◆ **DATASET EXTRACT**

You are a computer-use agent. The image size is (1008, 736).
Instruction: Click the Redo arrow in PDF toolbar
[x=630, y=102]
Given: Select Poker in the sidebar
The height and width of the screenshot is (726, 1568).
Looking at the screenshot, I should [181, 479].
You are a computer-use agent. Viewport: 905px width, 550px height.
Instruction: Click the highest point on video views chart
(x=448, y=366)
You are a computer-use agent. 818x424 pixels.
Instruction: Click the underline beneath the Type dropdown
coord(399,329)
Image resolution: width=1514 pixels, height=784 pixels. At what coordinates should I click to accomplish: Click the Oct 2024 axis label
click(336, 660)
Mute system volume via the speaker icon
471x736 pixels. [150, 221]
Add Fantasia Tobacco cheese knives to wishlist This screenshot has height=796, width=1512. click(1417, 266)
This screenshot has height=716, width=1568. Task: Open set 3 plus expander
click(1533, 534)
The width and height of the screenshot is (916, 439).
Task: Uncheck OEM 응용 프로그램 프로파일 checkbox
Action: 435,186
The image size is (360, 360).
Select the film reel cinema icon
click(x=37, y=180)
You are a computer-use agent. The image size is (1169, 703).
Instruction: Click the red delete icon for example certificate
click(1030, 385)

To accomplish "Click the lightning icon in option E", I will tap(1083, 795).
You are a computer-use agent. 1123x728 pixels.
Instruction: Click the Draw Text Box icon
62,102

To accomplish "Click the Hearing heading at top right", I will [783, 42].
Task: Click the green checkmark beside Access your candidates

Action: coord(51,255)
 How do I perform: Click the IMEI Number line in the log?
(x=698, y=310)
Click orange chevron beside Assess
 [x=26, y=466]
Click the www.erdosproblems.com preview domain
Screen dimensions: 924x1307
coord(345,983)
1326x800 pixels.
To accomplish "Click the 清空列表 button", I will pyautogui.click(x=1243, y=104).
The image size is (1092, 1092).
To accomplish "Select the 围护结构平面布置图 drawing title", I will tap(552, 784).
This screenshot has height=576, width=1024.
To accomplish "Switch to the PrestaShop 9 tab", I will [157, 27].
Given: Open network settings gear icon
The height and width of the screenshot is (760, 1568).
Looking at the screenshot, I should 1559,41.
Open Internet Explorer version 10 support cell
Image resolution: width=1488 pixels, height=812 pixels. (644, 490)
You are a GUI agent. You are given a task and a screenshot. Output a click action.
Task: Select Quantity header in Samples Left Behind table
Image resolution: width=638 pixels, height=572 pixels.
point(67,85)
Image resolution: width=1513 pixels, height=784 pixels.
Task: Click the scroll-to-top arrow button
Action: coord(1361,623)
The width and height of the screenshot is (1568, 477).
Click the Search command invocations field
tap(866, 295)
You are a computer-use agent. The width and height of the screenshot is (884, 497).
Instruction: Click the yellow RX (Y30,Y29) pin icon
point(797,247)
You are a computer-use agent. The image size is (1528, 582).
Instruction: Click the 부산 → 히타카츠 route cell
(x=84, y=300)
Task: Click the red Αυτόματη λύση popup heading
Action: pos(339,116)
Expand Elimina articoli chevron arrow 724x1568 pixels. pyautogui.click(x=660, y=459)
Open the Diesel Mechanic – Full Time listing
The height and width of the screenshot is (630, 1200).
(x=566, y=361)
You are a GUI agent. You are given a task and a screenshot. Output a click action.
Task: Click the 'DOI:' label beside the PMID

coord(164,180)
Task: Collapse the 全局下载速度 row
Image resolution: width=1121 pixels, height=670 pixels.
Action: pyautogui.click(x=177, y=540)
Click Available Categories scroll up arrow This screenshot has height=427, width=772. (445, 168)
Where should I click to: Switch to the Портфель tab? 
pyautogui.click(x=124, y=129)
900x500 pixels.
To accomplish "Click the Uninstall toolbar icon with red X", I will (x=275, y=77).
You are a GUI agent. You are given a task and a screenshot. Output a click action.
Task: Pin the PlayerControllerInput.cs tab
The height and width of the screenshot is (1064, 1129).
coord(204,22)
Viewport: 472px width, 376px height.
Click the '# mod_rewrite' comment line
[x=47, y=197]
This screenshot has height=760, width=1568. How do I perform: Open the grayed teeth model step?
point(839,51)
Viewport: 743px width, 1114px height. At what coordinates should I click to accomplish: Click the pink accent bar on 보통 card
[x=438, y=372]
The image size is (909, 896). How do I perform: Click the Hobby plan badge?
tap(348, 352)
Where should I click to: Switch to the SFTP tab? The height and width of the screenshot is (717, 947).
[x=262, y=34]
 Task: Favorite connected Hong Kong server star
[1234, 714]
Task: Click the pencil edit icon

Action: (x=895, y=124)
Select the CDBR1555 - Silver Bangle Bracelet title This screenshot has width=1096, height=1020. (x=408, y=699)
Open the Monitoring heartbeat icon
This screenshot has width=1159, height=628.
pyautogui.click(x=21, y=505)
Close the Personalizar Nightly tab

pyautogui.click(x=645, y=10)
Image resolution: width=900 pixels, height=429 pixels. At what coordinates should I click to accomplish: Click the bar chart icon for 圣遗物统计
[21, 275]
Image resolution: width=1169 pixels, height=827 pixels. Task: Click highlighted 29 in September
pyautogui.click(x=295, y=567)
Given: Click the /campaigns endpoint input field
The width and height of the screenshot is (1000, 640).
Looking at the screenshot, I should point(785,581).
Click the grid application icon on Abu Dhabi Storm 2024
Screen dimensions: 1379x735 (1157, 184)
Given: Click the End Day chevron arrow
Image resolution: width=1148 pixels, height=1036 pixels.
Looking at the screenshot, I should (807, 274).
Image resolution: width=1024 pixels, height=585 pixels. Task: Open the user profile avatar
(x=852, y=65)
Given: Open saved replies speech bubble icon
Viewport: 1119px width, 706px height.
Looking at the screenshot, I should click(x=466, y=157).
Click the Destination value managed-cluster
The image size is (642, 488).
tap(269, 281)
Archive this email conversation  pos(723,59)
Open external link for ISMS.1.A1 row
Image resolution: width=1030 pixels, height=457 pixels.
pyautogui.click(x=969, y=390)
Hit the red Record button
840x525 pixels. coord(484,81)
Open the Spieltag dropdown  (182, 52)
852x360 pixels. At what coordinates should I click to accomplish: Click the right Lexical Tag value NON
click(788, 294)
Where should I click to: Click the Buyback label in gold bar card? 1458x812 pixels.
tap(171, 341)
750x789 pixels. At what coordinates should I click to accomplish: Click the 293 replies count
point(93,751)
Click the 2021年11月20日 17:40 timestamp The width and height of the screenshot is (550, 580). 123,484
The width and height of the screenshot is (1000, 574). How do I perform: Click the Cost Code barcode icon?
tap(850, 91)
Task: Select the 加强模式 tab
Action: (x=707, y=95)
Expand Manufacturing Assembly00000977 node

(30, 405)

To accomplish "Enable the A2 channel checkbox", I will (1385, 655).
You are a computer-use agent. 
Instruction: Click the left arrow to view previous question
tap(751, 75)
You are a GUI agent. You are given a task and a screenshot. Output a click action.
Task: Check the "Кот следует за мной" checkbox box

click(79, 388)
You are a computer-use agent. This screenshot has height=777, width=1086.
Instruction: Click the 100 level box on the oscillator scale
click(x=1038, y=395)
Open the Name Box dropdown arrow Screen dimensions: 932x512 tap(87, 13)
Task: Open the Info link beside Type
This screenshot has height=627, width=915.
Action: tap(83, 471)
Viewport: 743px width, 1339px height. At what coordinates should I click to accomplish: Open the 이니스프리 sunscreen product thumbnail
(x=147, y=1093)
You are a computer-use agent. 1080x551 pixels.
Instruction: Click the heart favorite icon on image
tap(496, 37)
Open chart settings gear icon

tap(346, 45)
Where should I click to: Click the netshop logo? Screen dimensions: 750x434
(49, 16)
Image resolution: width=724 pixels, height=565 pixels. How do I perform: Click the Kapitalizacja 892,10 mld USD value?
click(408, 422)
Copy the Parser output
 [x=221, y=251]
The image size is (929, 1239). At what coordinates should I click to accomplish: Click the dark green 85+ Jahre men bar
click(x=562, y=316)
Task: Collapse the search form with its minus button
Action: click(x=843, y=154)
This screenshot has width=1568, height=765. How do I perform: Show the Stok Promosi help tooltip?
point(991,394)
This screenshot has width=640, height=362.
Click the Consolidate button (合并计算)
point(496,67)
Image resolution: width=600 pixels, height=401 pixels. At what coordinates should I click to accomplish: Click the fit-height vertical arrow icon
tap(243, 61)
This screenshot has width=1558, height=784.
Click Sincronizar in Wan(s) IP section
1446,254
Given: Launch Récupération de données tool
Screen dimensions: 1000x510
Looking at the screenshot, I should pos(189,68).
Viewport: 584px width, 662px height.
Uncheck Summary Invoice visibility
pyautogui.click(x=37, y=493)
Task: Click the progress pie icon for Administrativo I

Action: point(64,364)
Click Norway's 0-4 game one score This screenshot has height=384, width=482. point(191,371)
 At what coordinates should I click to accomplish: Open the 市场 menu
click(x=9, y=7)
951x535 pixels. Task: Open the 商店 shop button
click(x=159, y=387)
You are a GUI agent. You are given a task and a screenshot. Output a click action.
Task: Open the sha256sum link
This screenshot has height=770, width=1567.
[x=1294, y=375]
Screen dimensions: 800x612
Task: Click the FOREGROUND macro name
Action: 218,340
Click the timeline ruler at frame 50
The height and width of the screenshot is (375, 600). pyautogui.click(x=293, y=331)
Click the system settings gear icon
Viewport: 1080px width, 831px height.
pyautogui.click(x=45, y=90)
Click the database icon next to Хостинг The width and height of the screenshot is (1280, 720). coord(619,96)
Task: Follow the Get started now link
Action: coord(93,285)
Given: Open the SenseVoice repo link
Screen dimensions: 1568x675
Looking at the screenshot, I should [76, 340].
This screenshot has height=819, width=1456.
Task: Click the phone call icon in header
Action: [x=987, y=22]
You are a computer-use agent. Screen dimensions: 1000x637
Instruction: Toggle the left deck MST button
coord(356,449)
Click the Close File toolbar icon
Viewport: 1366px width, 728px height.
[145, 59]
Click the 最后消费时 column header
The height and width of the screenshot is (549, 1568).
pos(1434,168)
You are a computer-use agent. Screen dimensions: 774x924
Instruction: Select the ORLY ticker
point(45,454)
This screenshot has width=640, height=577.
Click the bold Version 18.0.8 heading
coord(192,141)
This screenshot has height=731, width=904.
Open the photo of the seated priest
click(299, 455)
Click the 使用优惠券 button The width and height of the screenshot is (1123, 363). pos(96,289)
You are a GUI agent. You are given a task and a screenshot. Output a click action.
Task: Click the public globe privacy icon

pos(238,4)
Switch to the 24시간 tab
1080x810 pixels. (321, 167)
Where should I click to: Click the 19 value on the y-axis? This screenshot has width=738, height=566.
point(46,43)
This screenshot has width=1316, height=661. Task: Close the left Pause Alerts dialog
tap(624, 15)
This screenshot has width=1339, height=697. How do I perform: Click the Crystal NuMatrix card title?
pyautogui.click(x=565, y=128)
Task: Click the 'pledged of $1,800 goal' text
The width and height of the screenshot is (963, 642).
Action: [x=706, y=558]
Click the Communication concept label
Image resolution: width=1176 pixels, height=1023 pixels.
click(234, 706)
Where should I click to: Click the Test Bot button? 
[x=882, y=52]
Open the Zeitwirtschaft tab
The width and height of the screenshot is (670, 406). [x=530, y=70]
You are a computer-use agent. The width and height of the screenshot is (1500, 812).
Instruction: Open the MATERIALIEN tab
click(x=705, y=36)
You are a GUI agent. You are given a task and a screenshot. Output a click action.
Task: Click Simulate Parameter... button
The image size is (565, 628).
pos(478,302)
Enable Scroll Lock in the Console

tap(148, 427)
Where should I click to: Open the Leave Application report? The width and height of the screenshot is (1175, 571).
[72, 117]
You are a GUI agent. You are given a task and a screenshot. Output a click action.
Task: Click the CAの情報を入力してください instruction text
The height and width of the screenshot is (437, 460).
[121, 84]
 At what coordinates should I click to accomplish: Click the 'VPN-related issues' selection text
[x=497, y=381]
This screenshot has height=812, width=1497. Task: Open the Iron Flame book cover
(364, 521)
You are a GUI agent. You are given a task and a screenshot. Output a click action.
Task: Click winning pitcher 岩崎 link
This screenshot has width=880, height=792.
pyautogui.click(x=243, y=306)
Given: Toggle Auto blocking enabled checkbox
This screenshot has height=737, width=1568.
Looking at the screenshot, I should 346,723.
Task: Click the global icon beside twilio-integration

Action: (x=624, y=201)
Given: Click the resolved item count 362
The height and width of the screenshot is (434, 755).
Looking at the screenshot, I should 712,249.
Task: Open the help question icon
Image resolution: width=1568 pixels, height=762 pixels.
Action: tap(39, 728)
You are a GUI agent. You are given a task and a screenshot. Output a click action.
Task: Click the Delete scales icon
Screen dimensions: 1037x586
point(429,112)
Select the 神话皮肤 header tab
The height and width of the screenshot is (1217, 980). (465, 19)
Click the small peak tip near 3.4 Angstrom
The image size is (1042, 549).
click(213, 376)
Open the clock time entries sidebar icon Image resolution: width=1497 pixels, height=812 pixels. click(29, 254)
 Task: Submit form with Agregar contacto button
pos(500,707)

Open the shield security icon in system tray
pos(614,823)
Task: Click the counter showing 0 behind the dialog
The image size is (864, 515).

◆ **TASK DESCRIPTION**
Please output only the lines from the first line of the entries through the line with "The image size is (360, 360).", both included, exactly as written.

◆ **YOUR SOLUTION**
You are a computer-use agent. The image size is (1008, 736).
Instruction: Click the Redo arrow in PDF toolbar
[x=630, y=102]
Given: Select Poker in the sidebar
The height and width of the screenshot is (726, 1568).
Looking at the screenshot, I should [181, 479].
You are a computer-use agent. Viewport: 905px width, 550px height.
Instruction: Click the highest point on video views chart
(x=448, y=366)
You are a computer-use agent. 818x424 pixels.
Instruction: Click the underline beneath the Type dropdown
coord(399,329)
Image resolution: width=1514 pixels, height=784 pixels. At what coordinates should I click to accomplish: Click the Oct 2024 axis label
click(336, 660)
Mute system volume via the speaker icon
471x736 pixels. [150, 221]
Add Fantasia Tobacco cheese knives to wishlist This screenshot has height=796, width=1512. click(1417, 266)
This screenshot has height=716, width=1568. Task: Open set 3 plus expander
click(1533, 534)
The width and height of the screenshot is (916, 439).
Task: Uncheck OEM 응용 프로그램 프로파일 checkbox
Action: 435,186
The image size is (360, 360).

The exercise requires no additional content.